------ Input data
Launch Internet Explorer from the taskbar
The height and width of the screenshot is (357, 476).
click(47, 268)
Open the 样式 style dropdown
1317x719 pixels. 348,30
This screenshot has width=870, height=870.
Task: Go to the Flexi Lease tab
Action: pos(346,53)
------------
------ Input data
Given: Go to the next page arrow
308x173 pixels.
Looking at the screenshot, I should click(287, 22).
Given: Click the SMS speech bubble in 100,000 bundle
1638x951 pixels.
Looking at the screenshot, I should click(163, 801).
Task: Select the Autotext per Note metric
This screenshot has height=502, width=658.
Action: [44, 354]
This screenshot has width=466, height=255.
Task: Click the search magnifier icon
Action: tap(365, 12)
------------
#### To do:
In the entries above, find every line with the word "Given" and list it.

#### Reply:
Given: Go to the next page arrow
Given: Click the SMS speech bubble in 100,000 bundle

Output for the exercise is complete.